Japan locks up about 63 people per 100,000 inhabitants (2008 figures) up from 36 people per 100,000 inhabitants in 1992. In 2010 63,845 people were doing time in Japan.
This is a low number compared with the USA and the UK, where 760 people per 100,000 inhabitants (2008) and 153 per 100,000 inhabitants (2009) respectively are in jail.
Japan's prisons are strictly regimented with military-style discipline and aim to reform and rehabilitate offenders. Prisoners in Japan wear prison-issue uniforms. There are rules on the correct way to walk, talk, eat, sit and sleep. Punishments are handed out to prisoners who do not follow the rules.
The number of foreigners in the Japanese penal system is on the rise, with Fuchu Prison near Tokyo, the largest prison in Japan, holding around 500 foreigners from over 40 countries, according to the US Embassy in Tokyo. Tochigi Prison is the main prison in Japan holding foreign inmates.
Visitors can get an idea of Japanese prison life at the Abashiri Prison Museum in northern Hokkaido. At Meiji Mura, just outside Inuyama, there is part of the preserved Meiji-era Maebashi Prison, made completely of wood and resembling a bird cage. The main gate of Kanazawa Prison, dating from 1907 is also here.
Japanese prisoners spend part of their time working producing goods which are then sold, the prisoners themselves receiving a small sum in return.
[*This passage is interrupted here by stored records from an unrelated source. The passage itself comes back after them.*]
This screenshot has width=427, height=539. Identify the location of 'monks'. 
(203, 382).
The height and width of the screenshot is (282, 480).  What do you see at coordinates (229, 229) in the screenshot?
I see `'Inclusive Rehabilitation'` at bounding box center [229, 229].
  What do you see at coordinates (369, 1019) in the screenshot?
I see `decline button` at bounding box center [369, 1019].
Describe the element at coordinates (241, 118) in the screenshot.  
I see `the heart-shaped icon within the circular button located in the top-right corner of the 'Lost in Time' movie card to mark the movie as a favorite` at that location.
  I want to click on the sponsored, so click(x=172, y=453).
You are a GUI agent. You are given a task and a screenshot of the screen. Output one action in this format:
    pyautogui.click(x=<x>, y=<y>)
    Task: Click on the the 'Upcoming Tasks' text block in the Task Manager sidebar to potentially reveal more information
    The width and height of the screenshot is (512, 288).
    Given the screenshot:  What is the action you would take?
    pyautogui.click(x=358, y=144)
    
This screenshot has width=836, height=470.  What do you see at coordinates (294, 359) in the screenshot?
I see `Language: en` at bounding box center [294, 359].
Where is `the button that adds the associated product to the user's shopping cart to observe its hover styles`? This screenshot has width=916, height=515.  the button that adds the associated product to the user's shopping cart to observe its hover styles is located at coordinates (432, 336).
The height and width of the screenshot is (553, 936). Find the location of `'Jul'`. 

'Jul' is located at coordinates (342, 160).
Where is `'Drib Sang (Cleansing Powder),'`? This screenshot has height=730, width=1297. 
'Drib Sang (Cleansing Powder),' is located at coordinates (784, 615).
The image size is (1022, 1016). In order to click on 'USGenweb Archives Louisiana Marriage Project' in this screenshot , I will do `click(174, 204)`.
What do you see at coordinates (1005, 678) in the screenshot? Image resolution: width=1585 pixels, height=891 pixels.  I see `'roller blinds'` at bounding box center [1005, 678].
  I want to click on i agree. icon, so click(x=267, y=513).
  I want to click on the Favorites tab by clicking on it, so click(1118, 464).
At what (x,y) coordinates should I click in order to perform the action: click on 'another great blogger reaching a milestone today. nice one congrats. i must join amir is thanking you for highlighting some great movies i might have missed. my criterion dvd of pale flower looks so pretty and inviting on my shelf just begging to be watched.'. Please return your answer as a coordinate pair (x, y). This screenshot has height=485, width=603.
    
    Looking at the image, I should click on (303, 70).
Prisons mainly specialized in heavy wooden furniture but are now producing other items even cute Hello Kitty toys. The goods produced in Japanese prisons can be seen here and if you are interested in purchasing an item please let us know.
There were also reports of prisoners being forced to make goods for commercial producers - such as automobile and cell phone parts. Stars & Stripes carried an article in 2004 on what could have amounted to forced labor.
刑務所 (keimusho), prison.
留置場 (ryuchijyo), a prison for holding people for as long as 23 days until they are charged with, or cleared of a offence.